Spinning, I rip a dagger from its sheath at my ribs just as Jack skids to a halt above me on the parapet, his breath choppy and his face ruddy. Murder is etched in his narrowed, glacial blue eyes as he glares down at me…and where the tip of my dagger now indents the fabric of his breeches—against his balls.

“I think. I’ll be safe. For right. Now,” I manage between ragged breaths, my muscles trembling but my hand more than steady.

“Will you?” Jack vibrates with rage, his thick blond brows slashing down over arctic blue eyes, every line of his monstrous frame leaning my way. But he doesn’t take another step.

“It is unlawful for a rider to cause another harm. While in a quadrant formation or in the supervisory. Presence of a superior-ranking cadet,” I recite from the Codex, my heartbeat still in my throat. “As it will diminish the efficacy of the wing. And given the crowd behind us, I think it’s clear to argue that it’s a formation. Article Three, Section—”

“I don’t give a shit!” He moves, but I hold my ground, and my dagger slices through the first layer of his breeches.

“I suggest you reconsider.” I adjust my stance just in case he doesn’t. “I might slip.”

“Name?” the rider next to me drawls, as if we’re the least interesting thing she’s seen today. I glance in her direction for a millisecond. She pushes the chin-length, fire-red strands of her hair behind her ear with one hand and holds the roll with the other, watching the scene play out. The three silver four-point stars embroidered on the shoulder of her cloak tell me she’s a third-year. “You’re pretty small for a rider, but it looks like you made it.”

“Violet Sorrengail,” I answer, but a hundred percent of my focus is on Jack again. The rain drips off the lowered ridge of his brow. “And before you ask, yes, I’m that Sorrengail.”

“Not surprised, with that maneuver,” the woman says, holding a pen like Mom uses over the roll.

It might be the nicest compliment I’ve ever been given.

“And what’s your name?” she asks again. Pretty sure she’s asking Jack, but I’m too busy studying my opponent to glance her way.

“Jack. Barlowe.” There’s no sinister little smile on his lips or playful taunts about how he’ll enjoy killing me now. There’s nothing but pure malice in his features, promising retribution.

A chill of apprehension lifts the hairs on my neck.

“Well, Jack,” the male rider on my right says slowly, scratching the trim lines of his dark goatee.
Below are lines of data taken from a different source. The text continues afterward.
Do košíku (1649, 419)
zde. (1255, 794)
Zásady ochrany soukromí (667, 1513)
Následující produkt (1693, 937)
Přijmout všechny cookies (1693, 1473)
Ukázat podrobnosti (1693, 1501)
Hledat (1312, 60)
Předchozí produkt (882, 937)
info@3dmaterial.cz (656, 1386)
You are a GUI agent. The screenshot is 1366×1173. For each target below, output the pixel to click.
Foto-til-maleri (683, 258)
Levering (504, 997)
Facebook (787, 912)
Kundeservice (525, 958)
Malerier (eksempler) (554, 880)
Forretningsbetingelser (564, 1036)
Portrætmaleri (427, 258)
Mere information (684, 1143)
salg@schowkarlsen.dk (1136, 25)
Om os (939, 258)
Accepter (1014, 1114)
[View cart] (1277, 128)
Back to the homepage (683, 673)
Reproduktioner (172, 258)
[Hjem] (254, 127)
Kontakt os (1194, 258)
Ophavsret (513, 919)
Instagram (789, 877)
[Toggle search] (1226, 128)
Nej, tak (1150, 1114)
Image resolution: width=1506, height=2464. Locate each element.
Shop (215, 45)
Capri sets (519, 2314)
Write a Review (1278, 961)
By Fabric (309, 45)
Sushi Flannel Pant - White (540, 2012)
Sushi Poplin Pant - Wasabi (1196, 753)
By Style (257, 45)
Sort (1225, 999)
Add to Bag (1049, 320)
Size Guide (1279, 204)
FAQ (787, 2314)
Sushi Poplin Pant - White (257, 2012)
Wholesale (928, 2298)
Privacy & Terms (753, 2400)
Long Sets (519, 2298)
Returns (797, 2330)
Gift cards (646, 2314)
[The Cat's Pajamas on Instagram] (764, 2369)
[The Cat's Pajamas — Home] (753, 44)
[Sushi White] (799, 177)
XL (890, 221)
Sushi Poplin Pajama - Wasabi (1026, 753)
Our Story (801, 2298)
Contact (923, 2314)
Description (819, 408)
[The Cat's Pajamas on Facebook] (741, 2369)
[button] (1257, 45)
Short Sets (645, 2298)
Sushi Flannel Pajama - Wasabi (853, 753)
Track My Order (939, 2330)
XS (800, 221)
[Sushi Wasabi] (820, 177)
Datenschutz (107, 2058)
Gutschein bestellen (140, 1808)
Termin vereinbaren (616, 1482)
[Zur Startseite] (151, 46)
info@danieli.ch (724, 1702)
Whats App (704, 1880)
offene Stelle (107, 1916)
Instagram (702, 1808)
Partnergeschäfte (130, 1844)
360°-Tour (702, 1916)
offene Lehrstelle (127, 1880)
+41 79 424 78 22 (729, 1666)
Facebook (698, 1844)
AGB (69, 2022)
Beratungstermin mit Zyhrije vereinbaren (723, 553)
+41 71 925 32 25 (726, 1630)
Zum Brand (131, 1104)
He’s not wearing a cloak, and the rain soaks into the bevy of patches stitched into a worn leather jacket. “Cadet Sorrengail has you by the actual balls here, in more ways than one. She’s right. Regs state that there’s nothing but respect among riders at formation. You want to kill her, you’ll have to do it in the sparring ring or on your own time. That is, if she decides to let you off the parapet. Because technically, you’re not on the grounds yet, so you are not a cadet. She is.”

“And if I decide to snap her neck the second I step down?” Jack growls, and the look in his eyes says he’ll do it.

“Then you get to meet the dragons early,” the redhead answers, her tone bland. “We don’t wait for trials around here. We just execute.”

“What’s it going to be, Sorrengail?” the male rider asks. “You going to have Jack here start as a eunuch?”

Shit. What is it going to be? I can’t kill him, not at this angle, and slicing off his balls is only going to make him hate me more, if possible.